# [Passage shown]
"""
President Donald Trump responded to remarks made by former President Jimmy Carter.
Carter had defended Trump on a number of points in an interview with The New York Times published on Oct. 21.
“Just read the nice remarks by President Jimmy Carter about me and how badly I am treated by the press (Fake News),” Trump wrote on Twitter on Oct. 28.
“Thank you Mr. President!”
Just read the nice remarks by President Jimmy Carter about me and how badly I am treated by the press (Fake News). Thank you Mr. President!
— Donald J. Trump (@realDonaldTrump) October 28, 2017
In the interview, Carter criticized the media coverage of Trump, saying that media organizations feel free to write whatever they want “without hesitation.”
“I think the media have been harder on Trump than any other president certainly that I’ve known about,” Carter said.
“I think they feel free to claim that Trump is mentally deranged and everything else without hesitation.”
Carter is not alone in that observation. A POLITICO/Morning Consult Poll published on Oct. 18 found that 46 percent of American voters believe that the media fabricates stories about Trump and his administration.
Carter also talked about the difficult foreign policy issues Trump faces, saying that those issues had started well before Trump came to office.
In an unusual step, Carter—a Democrat—criticized former President Barack Obama for his foreign policy.
Carter said that Obama had “refused” to talk to North Korea. In the interview, Carter also lamented the fact that Obama had the United States join the bombing of Yemen.
"""
# [What you need to do]
1. Answer these questions from the article on Carter's remarks about Trump:
(a) On what date did The New York Times publish its interview with Carter?
(b) What percentage of American voters, according to the POLITICO/Morning Consult Poll, believe the media fabricates stories about Trump and his administration?
(c) What did Carter say Obama had refused to do?
2. Copy the article on Carter's remarks about Trump word for word, from "Carter is not" to "and his administration.", inclusive.
The entries are not needed for this work.

# [Exercise data]
"""
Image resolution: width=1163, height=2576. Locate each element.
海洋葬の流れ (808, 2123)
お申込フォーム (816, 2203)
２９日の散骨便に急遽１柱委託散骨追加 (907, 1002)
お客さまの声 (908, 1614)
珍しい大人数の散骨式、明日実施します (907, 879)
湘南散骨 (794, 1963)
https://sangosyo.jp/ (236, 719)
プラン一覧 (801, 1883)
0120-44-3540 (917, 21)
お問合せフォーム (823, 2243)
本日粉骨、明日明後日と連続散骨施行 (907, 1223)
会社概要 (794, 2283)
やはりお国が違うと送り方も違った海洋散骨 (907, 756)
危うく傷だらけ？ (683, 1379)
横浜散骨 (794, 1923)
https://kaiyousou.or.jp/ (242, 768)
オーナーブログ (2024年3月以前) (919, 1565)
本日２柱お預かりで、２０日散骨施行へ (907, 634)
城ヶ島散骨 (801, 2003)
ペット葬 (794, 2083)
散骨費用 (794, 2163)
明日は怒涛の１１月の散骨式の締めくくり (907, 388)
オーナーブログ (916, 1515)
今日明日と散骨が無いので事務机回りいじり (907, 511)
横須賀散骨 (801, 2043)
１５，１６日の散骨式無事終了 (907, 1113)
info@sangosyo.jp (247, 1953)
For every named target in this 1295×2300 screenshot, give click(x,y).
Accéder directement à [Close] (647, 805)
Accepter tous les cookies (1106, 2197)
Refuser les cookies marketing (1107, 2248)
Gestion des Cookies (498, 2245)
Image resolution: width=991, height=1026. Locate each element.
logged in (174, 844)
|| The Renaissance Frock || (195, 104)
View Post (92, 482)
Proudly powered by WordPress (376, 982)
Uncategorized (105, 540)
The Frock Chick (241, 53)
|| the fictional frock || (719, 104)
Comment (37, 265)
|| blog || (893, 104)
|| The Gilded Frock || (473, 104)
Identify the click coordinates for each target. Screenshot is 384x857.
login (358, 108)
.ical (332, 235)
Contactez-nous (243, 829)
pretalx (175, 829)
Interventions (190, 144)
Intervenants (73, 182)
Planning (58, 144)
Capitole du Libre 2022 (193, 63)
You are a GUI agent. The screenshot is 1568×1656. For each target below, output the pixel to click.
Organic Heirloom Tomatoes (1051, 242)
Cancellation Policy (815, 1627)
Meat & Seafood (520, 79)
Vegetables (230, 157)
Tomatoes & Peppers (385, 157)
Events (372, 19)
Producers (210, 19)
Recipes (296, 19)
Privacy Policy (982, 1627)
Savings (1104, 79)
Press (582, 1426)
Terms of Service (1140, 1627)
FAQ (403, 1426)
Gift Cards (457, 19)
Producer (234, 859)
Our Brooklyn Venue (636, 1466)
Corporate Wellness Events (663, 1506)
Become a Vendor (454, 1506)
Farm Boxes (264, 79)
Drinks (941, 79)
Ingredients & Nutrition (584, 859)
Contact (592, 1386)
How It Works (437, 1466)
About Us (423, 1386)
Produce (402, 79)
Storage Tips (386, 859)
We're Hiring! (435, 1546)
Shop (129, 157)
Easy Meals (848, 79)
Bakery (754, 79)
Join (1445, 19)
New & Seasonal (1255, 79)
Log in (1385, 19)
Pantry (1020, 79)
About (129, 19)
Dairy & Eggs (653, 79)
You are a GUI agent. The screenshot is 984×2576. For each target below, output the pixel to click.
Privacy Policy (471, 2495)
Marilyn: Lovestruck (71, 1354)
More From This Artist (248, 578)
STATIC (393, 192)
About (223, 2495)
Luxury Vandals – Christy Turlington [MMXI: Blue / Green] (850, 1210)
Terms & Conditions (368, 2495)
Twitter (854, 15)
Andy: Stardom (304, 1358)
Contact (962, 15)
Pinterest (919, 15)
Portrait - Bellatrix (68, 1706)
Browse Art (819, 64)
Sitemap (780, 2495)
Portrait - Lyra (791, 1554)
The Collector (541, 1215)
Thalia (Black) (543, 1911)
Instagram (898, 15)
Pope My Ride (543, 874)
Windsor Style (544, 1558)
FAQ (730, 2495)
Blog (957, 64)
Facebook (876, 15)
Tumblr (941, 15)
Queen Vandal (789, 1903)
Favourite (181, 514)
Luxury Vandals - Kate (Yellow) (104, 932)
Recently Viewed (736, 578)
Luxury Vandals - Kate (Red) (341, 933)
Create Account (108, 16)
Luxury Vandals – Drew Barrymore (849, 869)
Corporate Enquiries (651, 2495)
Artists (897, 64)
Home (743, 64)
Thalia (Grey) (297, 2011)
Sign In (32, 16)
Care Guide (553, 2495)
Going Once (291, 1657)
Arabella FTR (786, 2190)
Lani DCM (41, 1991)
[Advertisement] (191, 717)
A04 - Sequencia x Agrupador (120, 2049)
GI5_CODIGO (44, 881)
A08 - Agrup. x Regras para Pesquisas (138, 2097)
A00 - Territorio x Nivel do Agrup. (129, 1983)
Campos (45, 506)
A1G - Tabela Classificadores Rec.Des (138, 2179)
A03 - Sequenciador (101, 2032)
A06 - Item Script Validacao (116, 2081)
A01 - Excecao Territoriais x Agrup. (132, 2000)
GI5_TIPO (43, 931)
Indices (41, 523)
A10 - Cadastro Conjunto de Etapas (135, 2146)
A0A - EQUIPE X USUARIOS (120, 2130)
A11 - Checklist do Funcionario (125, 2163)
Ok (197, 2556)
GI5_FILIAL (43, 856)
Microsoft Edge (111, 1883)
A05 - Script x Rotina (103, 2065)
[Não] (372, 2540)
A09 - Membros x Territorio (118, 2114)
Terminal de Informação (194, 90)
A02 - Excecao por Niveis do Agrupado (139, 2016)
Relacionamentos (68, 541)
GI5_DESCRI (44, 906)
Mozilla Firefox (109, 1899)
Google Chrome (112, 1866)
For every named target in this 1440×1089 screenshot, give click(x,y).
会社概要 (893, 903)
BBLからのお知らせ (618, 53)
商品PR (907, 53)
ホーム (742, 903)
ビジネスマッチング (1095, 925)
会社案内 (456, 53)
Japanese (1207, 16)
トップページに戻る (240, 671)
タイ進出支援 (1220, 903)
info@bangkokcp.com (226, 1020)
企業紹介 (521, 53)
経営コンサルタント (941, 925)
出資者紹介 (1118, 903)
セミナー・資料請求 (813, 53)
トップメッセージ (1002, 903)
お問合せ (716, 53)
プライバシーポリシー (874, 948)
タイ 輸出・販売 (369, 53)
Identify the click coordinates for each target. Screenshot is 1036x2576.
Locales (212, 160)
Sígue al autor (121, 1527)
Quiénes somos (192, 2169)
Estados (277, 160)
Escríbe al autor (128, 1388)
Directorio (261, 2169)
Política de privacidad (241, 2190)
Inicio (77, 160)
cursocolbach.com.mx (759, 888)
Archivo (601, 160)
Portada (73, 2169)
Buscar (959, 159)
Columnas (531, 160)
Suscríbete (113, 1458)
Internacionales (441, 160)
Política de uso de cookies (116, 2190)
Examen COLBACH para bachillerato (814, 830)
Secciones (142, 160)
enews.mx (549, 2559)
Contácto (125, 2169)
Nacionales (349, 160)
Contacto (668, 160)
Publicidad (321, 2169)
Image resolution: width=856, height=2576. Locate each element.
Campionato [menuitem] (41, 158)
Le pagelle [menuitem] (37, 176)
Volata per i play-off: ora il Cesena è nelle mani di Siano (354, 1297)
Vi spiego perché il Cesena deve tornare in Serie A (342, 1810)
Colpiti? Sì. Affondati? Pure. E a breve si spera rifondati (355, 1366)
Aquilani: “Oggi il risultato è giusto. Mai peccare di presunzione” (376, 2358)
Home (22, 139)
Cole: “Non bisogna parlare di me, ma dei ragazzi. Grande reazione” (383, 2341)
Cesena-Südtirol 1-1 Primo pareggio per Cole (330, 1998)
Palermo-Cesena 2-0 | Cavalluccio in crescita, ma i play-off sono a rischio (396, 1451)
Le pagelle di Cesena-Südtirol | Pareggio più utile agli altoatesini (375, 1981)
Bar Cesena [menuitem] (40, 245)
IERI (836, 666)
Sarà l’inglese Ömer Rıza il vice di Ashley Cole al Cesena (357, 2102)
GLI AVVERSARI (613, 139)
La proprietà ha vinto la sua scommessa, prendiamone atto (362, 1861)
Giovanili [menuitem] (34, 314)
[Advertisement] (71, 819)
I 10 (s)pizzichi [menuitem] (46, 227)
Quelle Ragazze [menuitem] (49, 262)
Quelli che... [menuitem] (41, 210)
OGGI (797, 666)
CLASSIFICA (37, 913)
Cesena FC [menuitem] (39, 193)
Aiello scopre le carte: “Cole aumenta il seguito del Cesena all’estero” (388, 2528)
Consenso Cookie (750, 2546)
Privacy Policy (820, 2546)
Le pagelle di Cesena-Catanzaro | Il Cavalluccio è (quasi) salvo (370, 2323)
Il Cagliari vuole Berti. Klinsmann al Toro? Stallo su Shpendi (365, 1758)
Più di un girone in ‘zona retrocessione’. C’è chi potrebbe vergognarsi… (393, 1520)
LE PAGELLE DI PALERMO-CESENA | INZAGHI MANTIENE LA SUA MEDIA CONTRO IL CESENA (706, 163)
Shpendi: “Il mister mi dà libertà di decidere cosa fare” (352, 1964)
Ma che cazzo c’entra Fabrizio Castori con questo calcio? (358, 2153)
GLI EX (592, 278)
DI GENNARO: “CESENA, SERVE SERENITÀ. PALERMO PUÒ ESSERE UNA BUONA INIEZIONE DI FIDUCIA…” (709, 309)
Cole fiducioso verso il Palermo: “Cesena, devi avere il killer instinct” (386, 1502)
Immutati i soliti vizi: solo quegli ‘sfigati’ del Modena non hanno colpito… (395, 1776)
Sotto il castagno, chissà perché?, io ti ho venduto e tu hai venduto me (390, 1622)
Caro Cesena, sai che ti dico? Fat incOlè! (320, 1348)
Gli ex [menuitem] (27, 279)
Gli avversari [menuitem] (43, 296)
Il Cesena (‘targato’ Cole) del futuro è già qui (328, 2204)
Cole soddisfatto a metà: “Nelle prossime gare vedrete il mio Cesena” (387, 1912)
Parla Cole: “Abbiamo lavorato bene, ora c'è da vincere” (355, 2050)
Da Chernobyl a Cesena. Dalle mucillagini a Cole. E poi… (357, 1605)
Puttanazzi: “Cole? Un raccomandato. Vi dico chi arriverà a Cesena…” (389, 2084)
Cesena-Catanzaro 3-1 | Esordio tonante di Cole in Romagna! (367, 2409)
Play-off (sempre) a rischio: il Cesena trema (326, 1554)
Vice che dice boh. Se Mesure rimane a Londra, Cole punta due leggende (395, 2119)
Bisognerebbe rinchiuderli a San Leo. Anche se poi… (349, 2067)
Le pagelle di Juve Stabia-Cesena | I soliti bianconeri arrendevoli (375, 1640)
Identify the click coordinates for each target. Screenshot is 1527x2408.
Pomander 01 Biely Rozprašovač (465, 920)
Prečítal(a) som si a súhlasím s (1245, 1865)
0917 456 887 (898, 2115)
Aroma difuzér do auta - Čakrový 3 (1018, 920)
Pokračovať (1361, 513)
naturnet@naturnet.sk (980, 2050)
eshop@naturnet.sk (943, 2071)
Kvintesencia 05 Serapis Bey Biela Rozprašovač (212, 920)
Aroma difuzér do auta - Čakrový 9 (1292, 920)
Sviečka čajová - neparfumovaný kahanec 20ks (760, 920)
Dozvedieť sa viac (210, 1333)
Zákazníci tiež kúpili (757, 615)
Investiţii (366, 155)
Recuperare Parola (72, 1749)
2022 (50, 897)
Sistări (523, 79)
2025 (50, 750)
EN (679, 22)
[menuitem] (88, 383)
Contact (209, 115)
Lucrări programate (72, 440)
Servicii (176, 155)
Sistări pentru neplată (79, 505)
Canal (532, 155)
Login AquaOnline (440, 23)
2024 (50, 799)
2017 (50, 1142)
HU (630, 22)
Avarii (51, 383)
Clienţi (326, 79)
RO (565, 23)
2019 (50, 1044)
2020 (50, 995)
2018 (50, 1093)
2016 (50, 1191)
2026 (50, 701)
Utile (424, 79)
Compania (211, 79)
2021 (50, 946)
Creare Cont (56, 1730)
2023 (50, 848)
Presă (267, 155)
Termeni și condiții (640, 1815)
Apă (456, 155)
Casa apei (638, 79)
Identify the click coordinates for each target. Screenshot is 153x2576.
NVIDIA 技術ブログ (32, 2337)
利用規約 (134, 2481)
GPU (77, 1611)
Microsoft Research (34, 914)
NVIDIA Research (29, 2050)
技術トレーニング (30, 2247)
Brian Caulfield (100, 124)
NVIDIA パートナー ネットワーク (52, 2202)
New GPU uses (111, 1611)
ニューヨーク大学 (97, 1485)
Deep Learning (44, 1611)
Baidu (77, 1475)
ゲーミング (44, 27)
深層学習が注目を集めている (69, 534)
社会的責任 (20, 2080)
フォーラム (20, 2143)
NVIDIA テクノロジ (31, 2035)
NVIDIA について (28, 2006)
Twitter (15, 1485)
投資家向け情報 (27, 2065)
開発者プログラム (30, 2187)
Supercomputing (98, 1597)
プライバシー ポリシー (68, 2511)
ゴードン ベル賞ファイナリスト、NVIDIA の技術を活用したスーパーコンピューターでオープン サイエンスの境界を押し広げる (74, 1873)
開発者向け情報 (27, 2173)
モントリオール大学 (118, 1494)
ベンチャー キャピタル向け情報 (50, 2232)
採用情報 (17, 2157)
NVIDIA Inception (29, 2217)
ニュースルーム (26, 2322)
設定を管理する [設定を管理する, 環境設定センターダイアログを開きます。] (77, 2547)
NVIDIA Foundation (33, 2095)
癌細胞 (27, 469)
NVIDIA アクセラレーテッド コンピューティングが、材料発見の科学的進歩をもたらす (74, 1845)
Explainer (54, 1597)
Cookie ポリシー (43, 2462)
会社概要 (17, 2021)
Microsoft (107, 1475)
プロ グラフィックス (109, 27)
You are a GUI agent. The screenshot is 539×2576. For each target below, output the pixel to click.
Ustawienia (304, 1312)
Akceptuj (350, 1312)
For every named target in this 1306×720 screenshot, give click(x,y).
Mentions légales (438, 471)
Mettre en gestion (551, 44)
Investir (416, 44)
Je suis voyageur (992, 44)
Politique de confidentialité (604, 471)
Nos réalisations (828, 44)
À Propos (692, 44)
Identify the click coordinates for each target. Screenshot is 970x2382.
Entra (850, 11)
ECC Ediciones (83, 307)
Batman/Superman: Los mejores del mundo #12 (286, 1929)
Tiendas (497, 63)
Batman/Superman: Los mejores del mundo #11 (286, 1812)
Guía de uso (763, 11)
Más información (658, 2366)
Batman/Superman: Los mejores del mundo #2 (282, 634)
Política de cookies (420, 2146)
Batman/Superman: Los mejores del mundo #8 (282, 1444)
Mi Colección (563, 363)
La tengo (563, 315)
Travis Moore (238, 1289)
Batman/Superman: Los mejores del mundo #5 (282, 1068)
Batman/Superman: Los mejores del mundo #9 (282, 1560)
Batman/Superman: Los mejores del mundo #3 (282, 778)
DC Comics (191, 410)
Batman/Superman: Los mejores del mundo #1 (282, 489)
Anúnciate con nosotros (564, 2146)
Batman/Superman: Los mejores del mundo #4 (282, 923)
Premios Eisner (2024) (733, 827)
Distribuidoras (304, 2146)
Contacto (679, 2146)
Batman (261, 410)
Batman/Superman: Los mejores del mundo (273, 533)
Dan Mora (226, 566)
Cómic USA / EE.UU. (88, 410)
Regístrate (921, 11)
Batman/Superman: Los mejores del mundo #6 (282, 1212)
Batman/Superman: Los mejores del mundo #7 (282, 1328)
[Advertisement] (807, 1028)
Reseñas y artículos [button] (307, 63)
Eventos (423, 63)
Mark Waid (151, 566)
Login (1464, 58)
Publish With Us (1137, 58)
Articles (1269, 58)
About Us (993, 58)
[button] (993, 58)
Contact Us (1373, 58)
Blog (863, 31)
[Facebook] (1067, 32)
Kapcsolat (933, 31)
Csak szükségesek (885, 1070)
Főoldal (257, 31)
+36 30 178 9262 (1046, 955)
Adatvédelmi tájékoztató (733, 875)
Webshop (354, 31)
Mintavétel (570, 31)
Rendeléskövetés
"""
# [Written answers]
1.
(a) Oct. 21
(b) 46 percent
(c) Talk to North Korea

2.
Carter is not alone in that observation. A POLITICO/Morning Consult Poll published on Oct. 18 found that 46 percent of American voters believe that the media fabricates stories about Trump and his administration.